The question is whether they will have the courage to acknowledge their problems and resolve them, which means developing the honest intention to do so. It could make the difference between being a cult or being a movement.


Ramon De Jonghe, May 2009







[R.R.]





Endnotes

by R. R.


[1] De Jonge has explained that, in Belgium, an educator is not the same as a teacher. An educator is more concerned with nurturing than with teaching, per se. A teacher has authority for the actual instruction offered in class.


[2] The text here is a bit scrambled. De Jonghe's point is that the leaders on a Steiner faculty are typically devout Anthroposophists who secretly know that the goal of Steiner schooling is to spread Anthroposophy — but many junior faculty members do not fully understand this agenda, so they just blindly follow their leaders.

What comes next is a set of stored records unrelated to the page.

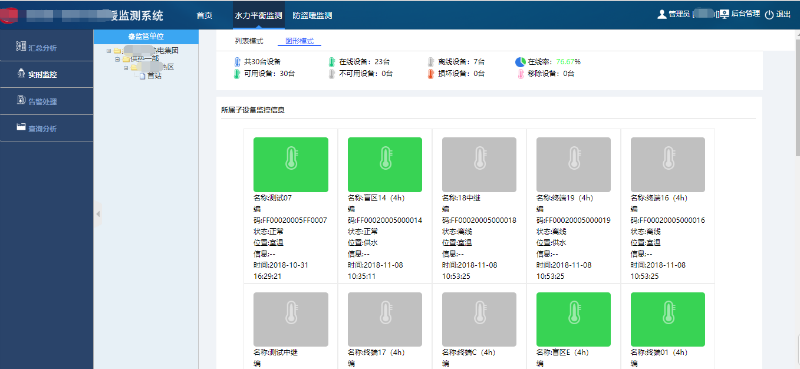Open 防盗暖监测 in the top navigation
Screen dimensions: 800x369
click(312, 15)
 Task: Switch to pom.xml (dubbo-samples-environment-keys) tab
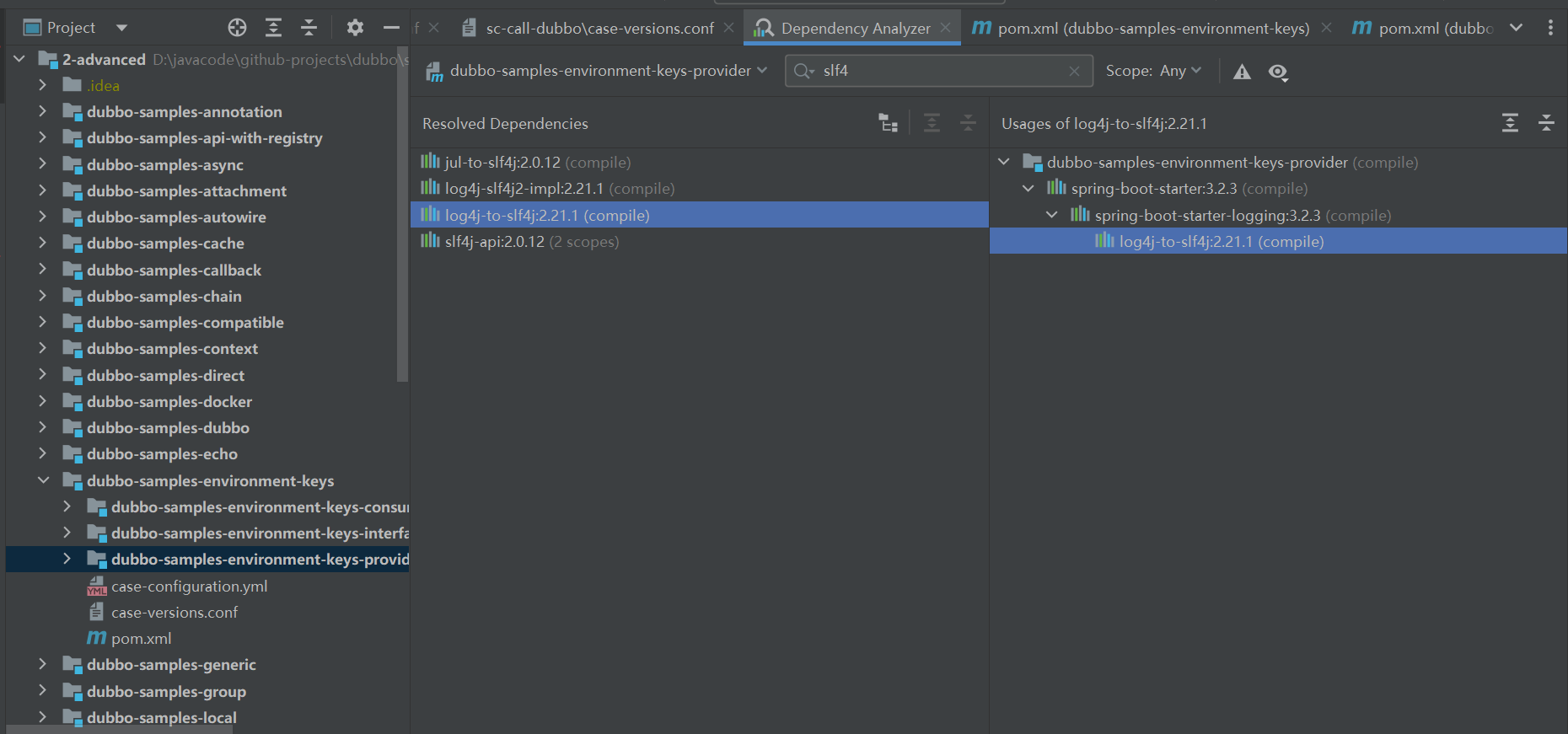pyautogui.click(x=1152, y=29)
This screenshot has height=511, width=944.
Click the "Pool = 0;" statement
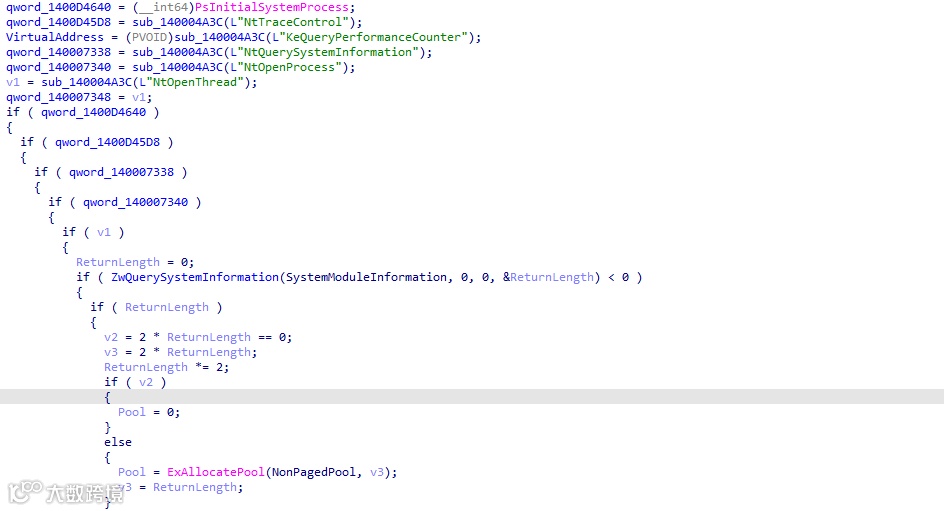tap(149, 412)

Steiner schools usually prefer to hire only devoted Anthroposophists, but quite often — starting with the first Steiner school — they wind up hiring at least some outsiders when no committed Anthroposophists are available for particular positions. Also, parents are often pressed into service in various capacity, often as unpaid volunteers.


[3] Having argued that junior faculty in a Steiner school are brainwashed, De Jonghe now makes a similar argument about Steiner students.


[4] This is a reference to one of Steiner's central texts, KNOWLEDGE OF THE HIGHER WORLDS. A key goal for practicing Anthroposophists is to develop supernal knowledge through disciplined use of clairvoyance.